:: What you will do ::
A. In the text about Aunt Jean, why are the whereabouts of her letters with Lady Mountbatten unknown? Answer in one to three sentences.
B. Pick up the account of Aunt Jean after its last sentence and carry it forward.

Jeannie Kathleen Gillanders, known as Aunt Jean was my godmother. When I left Ireland in 1970 to work in London, she was very kind to me. I was living, at that time, in a boarding house, homesick and lonely. Aunt Jean was retired, living some ten miles north of Brighton and so she ‘took me under her wing’. I used to travel and stay with her at weekends when she spoilt me. She was a generous host and very amusing company with a wealth of stories of her time in the Navy.
Aunt Jean had an illustrious career in the nursing service. She trained at the Liverpool Royal Infirmary and the Leeds Maternity Hospital, joining the Queens Alexandra Royal Naval Nursing Service aged 28 years. She rose through the ranks, being appointed the Matron at the Royal Naval Haslar Hospital in 1944 and subsequently reaching the pinnacle of the service on being appointed Matron-in-Chief. She held that post until 1953 when she retired. On her retirement, she was awarded the CBE. Incidentally her name appeared in ‘Who’s Who’ until her death in 1971
During her time in the service she was appointed the nursing sister to King George VI and after his death, nursing sister to the Queen.
She was a close friend of Lord Louis and Lady Edwina Mountbatten, particularly Lady Mountbatten, spending many holidays with them. Aunt Jean and Lady Mountbatten maintained a long running correspondence over many years. Unfortunately the whereabouts of those letters are unknown, having been stolen from her home.

:: Entries shown ::

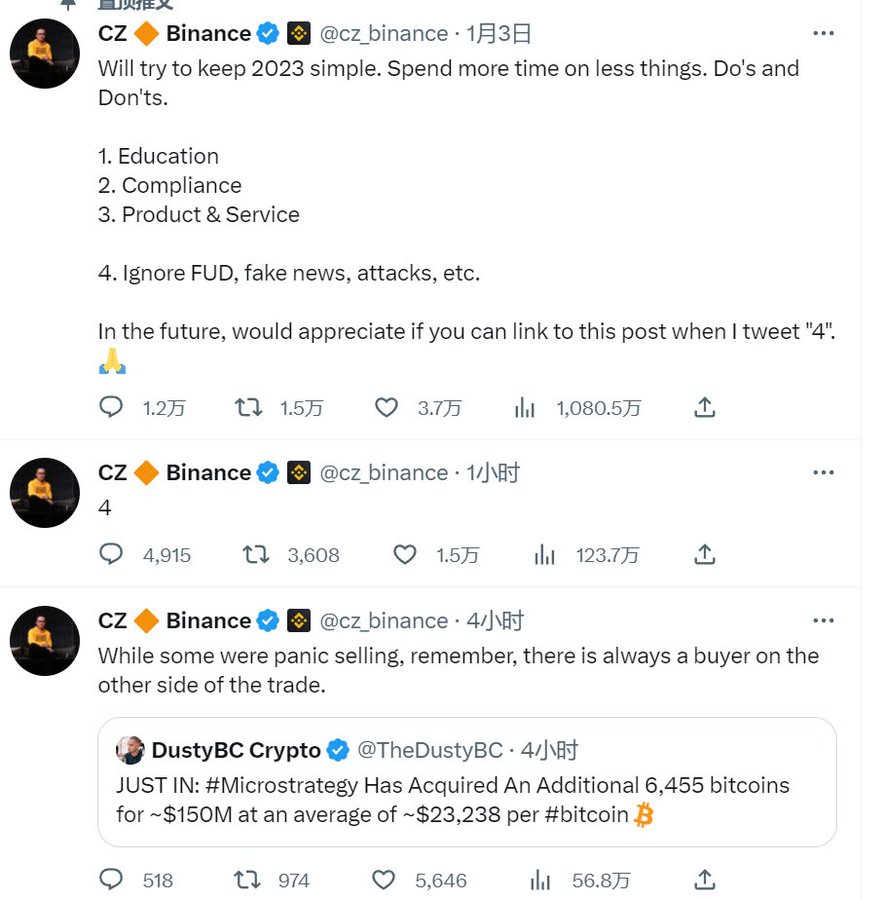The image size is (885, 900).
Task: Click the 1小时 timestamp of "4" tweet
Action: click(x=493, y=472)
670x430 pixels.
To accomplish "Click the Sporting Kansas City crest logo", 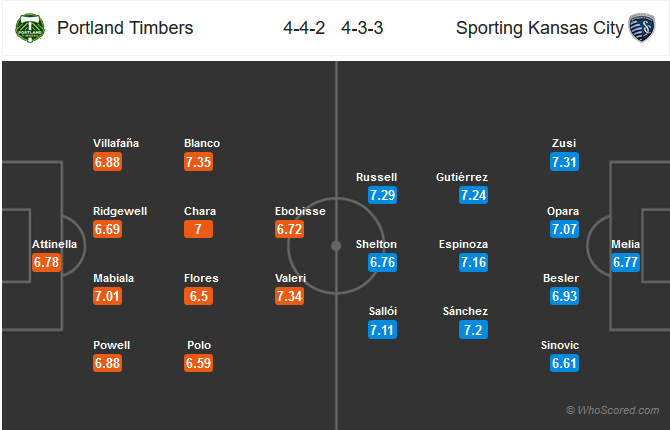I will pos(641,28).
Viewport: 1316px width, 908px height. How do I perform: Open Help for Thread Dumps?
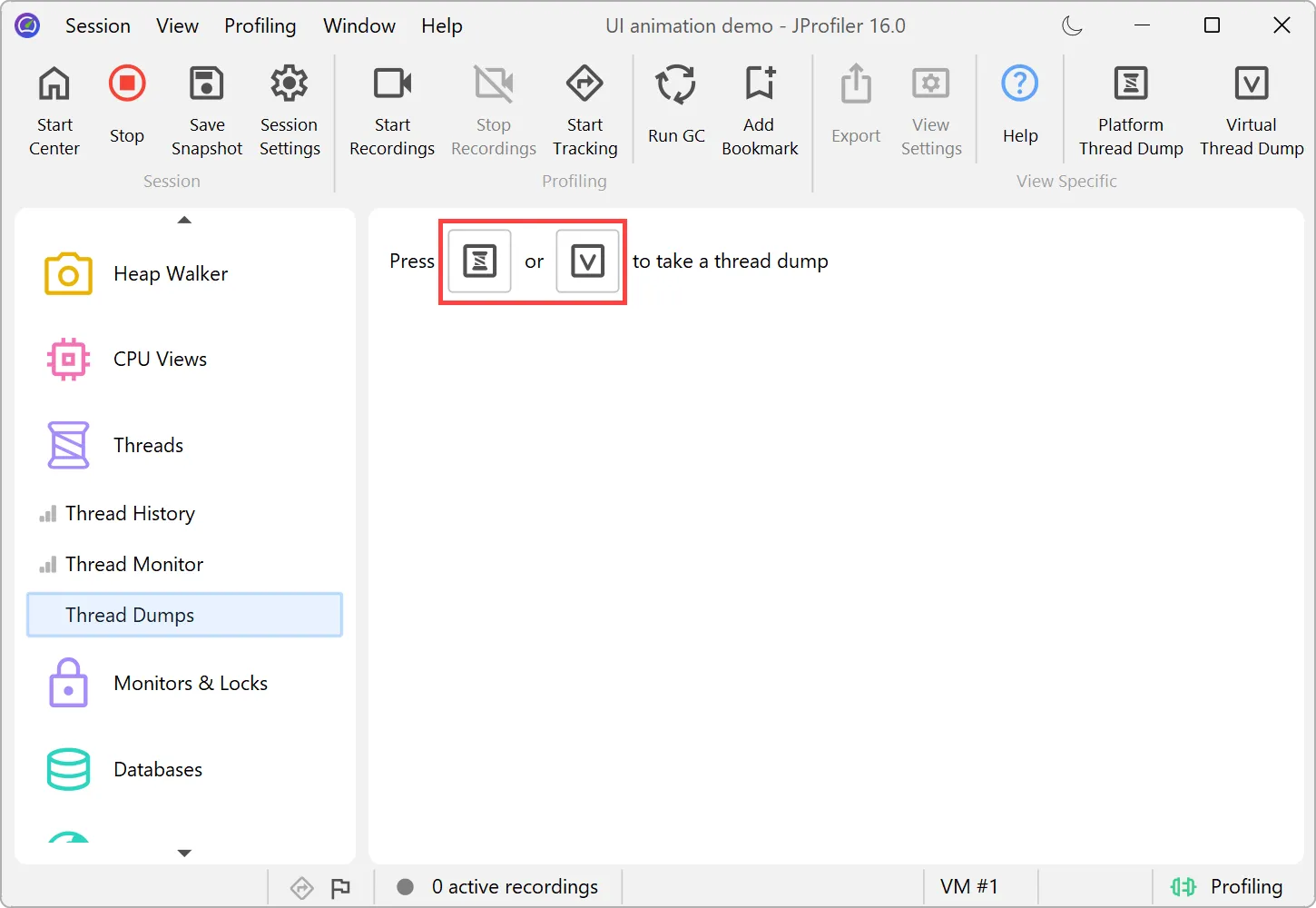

==

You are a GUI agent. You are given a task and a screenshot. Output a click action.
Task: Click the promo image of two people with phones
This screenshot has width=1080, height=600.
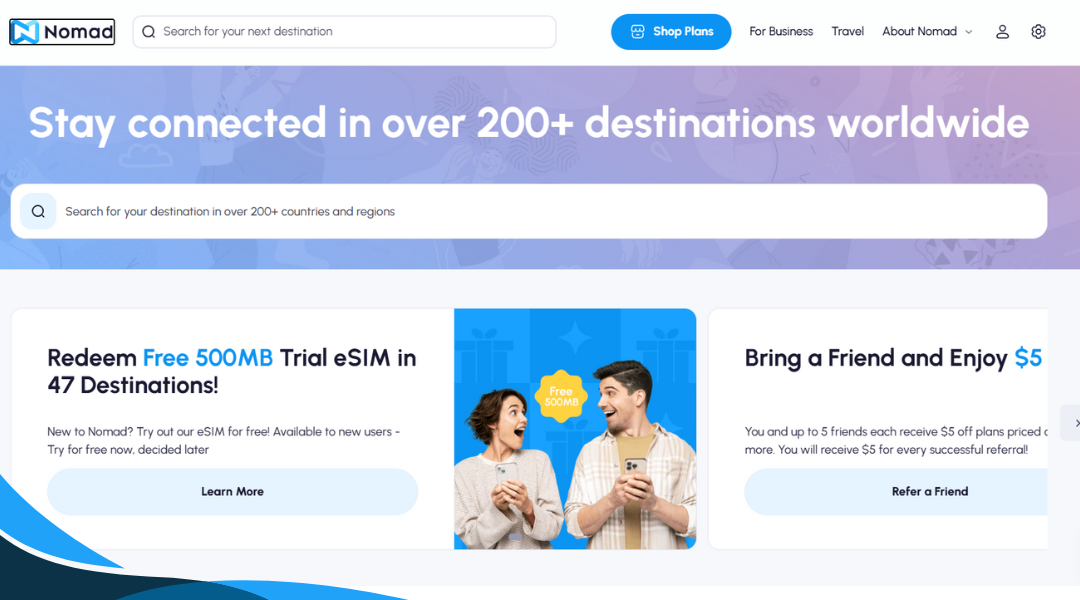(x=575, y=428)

:: Task responses ::
A. They were stolen from her home.

B.
I recall that her club in London was the Naval and Military at St James Square near Piccadilly where she took me for lunch on a number of occasions. She seemed completely at ease in the somewhat rarefied atmosphere of a services club, full of high ranking military and naval officers.
When my father died in September 1971, she was very upset and took his death badly. She died unexpectedly some two months later. On the weekend before her death, she told me in detail her wishes regarding her funeral as if she then had a premonition of her death.
Aunt Jean was a large, quite a formidable lady (very much the image of a hospital matron) but beneath that intimidating exterior, was a warm and very generous person. But then of course she was a Gillanders.